In presenting a FTCA claim, a plaintiff must show: (1) that a duty was owed to him by a defendant; (2) a negligent breach of said duty; and (3) that the negligent breach was the proximate cause of the plaintiff's injuries. Mahler v. United States, 196 F. Supp. 362, 364 (W.D.Pa. 1961), aff'd 306 F.2d 713 (3d Cir. 1962).

Notwithstanding the fact that under the FTCA, the law of the place where the alleged act or omission occurred is to be applied, 28 U.S.C. §1346(b) (1991); Turner v. Miller, 679 F. Supp. 441, 443 (M.D.Pa. 1987), in cases involving federal prisoners, it has been recognized that 18 U.S.C. Section 4042 applies and that the government does have a duty to protect the prisoners from harm. "It is undisputed that the United States owed a duty to Rosario to not expose him to ETS." (Doc. 13, p. 5).

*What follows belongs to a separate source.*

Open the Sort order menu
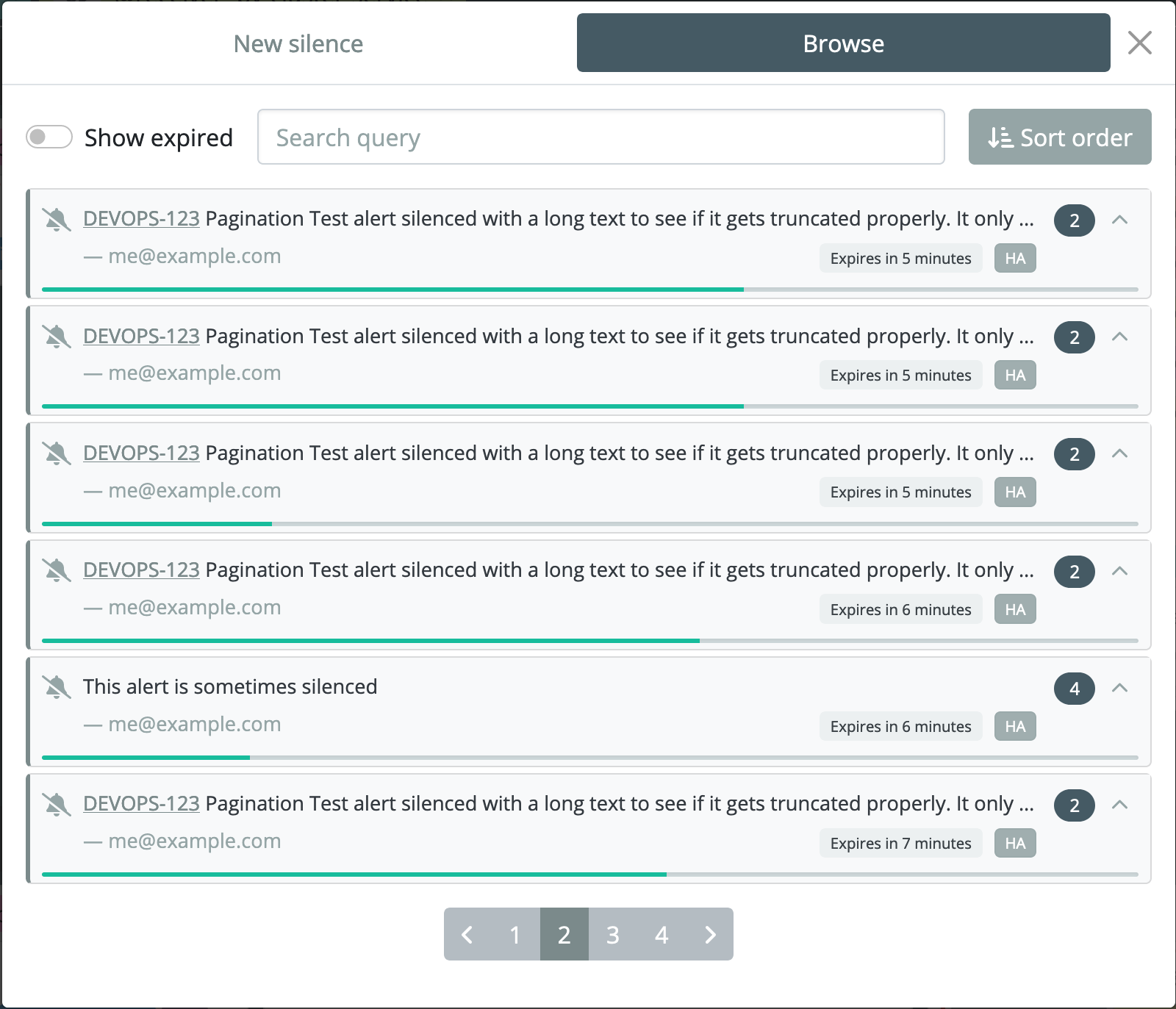 click(1059, 137)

However, plaintiff fails to meet his burden with respect to establishing a breach of that duty. "The government is not an insurer of the safety of a prisoner." Jones v. United States, 534 F.2d 53, 54 (5th Cir. 1976). Rather, the duty owed is one of reasonable care and ordinary diligence. See 18 U.S.C. §4042; Hossic v. United States, 682 F. Supp. 23, 25 (M.D.Pa. 1987); Lederhandler v. Bolotini, 402 Pa. 250, 167 A.2d 157 (1971). As is evident from the record, since 2001, the BOP has taken steps to eliminate inmates' exposure to ETS. Initially, inmates were assigned to the non-smoking unit based on a non-smoking preference determined at intake screening. At intake, Rosario did not request to be placed in the non-smoking unit. Further, while this policy was in effect, he never complained about being housed in a smoking unit and did not seek to have his housing assignment changed to the non-smoking unit.*fn3 The BOP's ETS policy was amended to prohibit smoking in the interior of all buildings in June 2004. Then, in September 2004, smoking in outdoor areas was severely limited. On March 3, 2005, tobacco products were eliminated from sale to inmates.*fn4 In March 2006, FCI-Allenwood became a completely smoke-free environment. Defendant acted reasonably in enacting a policy to address inmates' exposure to ETS and amending the policy to eventually create a smoke-free environment. There is no evidence that the defendant breached its duty of care. Consequently, defendant is entitled to an entry of summary judgment Even if the Court were to conclude that the defendant breached the duty of care, Rosario's claim would still fail. Under Pennsylvania law, the plaintiff is also required to show by a preponderance of the evidence that a defendant's negligence was the proximate cause of his injury. Baum v. United States, 541 F. Supp. 1349, 1351 (M.D. Pa. 1982). Proximate cause is defined as causation which was a substantial factor in bringing about the injury. Hamil v. Bashline, 392 A.2d 1280, 1284 (Pa. 1978). There is no medical evidence of record to support Plaintiff's contention that his asthma condition was aggravated by second hand smoke. Record evidence establishes that Plaintiff's asthmatic condition was complicated and became problematic in October 2004, a full four months after Respondents' smoke free policy was implemented. Plaintiff has failed to produce evidence from which a reasonable fact finder could determine that Respondents proximately caused his injury.

IV. Order

AND NOW, this 27th day of March 2007, it is hereby ORDERED that:

1. Defendant's motion for summary judgment (Doc. 12) is GRANTED.

2. The Clerk of Court is directed to ENTER judgment in favor of defendant and against plaintiff.

3. The Clerk of Court is further directed to CLOSE this case.

4. Any appeal from this order will be DEEMED frivolous, not taken in good faith and lacking in probable cause.